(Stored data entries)
• • •
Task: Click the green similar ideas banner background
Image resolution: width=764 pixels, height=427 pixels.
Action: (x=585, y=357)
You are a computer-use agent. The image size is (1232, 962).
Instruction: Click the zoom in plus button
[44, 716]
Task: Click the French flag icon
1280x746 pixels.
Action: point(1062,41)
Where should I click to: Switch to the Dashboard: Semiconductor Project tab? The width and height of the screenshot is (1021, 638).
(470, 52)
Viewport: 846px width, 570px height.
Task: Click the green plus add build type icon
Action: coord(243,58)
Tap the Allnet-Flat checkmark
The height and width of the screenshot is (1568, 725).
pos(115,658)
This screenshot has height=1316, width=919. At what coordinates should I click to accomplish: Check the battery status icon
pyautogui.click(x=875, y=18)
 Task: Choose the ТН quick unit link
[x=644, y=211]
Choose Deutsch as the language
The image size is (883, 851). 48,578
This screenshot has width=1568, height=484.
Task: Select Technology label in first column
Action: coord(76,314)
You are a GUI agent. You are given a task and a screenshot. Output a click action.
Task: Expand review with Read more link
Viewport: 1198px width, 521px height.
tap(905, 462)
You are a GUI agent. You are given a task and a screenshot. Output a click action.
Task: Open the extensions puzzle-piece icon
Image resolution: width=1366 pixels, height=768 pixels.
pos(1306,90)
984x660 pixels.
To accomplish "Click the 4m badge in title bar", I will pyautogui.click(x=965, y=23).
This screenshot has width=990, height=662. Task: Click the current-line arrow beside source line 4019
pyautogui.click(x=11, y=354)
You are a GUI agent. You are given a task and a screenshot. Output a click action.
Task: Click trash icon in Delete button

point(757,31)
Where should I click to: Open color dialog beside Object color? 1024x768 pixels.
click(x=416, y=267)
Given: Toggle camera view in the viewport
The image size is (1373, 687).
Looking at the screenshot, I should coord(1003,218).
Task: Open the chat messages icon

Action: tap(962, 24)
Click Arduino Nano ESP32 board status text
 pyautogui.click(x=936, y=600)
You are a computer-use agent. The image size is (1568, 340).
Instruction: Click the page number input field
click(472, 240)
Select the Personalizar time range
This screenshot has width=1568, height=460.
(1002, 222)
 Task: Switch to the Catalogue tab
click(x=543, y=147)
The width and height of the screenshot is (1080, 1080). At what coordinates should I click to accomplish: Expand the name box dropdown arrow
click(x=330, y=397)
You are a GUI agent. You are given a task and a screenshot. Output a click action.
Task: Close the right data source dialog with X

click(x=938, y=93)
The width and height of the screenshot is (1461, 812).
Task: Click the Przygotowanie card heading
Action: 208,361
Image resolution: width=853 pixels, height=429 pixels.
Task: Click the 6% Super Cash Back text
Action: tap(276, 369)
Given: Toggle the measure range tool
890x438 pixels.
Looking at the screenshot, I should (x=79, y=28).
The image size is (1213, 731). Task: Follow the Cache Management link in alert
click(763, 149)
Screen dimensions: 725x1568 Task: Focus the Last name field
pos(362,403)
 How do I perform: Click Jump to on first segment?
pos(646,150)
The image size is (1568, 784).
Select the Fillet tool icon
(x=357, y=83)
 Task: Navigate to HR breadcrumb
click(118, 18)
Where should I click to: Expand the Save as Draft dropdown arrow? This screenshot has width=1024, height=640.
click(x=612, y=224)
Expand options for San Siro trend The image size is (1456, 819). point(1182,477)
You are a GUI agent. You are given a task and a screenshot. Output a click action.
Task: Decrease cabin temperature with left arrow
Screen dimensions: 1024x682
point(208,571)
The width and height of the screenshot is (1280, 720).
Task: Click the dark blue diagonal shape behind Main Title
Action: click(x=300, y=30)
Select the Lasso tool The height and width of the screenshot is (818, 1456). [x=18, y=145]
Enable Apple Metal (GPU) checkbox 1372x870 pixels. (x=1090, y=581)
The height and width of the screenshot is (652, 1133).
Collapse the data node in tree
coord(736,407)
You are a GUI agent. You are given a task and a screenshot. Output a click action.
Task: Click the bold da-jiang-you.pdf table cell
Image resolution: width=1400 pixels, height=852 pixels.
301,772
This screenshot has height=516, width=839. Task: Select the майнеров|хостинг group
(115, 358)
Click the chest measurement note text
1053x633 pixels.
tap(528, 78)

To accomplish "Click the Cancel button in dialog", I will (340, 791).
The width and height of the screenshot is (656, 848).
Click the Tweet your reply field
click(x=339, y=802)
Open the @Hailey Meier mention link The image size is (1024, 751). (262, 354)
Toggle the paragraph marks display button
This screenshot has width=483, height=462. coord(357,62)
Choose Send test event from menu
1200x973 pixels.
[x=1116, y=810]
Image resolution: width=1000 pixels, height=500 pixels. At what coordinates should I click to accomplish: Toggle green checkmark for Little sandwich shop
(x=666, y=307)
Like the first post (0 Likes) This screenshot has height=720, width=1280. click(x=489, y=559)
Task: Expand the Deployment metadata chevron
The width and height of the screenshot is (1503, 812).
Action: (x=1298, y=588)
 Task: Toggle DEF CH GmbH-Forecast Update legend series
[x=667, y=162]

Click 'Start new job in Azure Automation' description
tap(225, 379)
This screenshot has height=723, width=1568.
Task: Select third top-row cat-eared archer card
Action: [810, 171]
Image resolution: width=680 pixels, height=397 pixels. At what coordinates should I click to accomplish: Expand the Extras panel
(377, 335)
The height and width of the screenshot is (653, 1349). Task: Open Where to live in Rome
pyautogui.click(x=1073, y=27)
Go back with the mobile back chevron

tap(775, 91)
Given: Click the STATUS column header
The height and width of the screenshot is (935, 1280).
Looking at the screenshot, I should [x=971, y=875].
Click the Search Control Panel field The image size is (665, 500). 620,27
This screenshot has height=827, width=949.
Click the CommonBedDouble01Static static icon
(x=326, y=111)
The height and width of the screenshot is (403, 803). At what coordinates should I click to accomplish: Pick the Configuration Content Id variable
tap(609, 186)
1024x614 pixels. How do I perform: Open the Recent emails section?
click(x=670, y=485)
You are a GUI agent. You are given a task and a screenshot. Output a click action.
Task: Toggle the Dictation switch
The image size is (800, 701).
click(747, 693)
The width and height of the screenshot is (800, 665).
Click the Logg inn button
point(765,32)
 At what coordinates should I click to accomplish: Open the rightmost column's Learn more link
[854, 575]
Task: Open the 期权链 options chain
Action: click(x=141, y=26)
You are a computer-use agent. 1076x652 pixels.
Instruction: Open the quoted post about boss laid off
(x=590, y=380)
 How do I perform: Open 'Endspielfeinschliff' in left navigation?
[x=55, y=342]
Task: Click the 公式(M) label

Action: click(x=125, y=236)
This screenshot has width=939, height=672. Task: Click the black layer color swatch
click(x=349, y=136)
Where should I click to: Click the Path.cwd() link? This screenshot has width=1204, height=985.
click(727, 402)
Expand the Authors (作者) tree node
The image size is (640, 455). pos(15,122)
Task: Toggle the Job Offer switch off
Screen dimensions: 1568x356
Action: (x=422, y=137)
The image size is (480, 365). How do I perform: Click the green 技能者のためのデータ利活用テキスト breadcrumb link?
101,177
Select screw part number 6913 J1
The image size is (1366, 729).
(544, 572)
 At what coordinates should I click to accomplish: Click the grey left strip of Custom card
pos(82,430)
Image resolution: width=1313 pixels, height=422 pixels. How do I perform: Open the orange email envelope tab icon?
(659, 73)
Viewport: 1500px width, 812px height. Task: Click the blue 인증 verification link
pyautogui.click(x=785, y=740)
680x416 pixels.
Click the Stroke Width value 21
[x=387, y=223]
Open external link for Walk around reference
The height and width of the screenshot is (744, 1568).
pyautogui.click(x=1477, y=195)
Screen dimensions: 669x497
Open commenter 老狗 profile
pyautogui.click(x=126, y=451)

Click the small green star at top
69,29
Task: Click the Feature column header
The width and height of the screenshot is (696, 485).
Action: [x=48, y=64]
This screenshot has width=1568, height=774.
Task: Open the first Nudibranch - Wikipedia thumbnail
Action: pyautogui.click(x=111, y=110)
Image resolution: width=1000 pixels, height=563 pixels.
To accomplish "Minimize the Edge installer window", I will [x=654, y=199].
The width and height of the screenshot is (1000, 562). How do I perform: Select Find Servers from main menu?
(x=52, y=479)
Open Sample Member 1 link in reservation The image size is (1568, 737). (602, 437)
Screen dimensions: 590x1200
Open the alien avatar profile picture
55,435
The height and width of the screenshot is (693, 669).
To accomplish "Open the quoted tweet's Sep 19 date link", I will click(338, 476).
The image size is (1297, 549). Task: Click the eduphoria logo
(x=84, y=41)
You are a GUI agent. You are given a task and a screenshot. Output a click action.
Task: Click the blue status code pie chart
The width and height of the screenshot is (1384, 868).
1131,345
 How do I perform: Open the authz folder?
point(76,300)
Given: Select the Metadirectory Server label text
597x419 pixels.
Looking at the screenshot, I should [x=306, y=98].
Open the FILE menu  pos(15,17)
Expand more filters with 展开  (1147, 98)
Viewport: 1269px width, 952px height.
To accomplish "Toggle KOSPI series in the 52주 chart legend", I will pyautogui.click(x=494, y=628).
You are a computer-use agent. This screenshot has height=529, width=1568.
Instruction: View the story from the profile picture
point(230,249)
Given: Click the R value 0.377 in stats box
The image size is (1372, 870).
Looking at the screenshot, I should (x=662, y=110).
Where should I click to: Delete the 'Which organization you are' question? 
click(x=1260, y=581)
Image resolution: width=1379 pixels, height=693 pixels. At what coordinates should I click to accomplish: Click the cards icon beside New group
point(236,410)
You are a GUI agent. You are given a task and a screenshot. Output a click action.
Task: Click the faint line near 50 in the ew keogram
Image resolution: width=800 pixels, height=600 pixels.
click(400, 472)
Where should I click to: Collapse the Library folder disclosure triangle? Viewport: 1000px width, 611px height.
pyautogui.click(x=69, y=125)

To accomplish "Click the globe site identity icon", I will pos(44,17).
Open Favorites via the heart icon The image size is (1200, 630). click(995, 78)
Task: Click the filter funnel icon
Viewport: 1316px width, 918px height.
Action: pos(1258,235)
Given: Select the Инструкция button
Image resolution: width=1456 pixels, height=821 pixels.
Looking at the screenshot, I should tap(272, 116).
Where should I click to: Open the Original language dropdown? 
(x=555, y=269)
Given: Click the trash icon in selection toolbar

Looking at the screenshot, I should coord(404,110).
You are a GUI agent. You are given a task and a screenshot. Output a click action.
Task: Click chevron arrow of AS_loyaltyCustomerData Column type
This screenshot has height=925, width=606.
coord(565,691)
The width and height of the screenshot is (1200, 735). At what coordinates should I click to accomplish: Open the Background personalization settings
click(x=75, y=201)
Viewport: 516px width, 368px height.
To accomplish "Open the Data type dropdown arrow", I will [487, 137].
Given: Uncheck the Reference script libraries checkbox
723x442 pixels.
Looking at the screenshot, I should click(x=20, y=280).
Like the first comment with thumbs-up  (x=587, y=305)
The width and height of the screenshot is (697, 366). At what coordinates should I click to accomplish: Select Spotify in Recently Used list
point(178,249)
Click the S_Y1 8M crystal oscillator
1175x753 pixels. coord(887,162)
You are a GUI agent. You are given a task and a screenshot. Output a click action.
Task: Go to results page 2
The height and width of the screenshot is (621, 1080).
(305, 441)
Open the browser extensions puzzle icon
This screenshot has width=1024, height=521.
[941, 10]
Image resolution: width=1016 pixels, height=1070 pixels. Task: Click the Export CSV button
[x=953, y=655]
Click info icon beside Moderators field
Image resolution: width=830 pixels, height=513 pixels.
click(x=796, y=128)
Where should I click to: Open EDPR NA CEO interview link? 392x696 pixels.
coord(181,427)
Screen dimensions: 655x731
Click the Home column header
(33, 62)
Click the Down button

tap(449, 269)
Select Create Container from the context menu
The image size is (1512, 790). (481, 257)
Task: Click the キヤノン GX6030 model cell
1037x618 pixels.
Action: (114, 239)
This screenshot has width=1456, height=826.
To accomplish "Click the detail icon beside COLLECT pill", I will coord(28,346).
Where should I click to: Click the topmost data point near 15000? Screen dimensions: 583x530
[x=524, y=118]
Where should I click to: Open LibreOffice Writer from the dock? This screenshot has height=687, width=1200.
• • •
Return all lines above that mention the word "will".

To accomplish "Click the 4m badge in title bar", I will pyautogui.click(x=965, y=23).
To accomplish "Click the Cancel button in dialog", I will (340, 791).
To accomplish "Minimize the Edge installer window", I will [x=654, y=199].
To accomplish "Open the quoted tweet's Sep 19 date link", I will click(338, 476).
To accomplish "Toggle KOSPI series in the 52주 chart legend", I will pyautogui.click(x=494, y=628).
To accomplish "Click the globe site identity icon", I will pos(44,17).
To accomplish "Open the Data type dropdown arrow", I will [487, 137].
To accomplish "Click the detail icon beside COLLECT pill", I will coord(28,346).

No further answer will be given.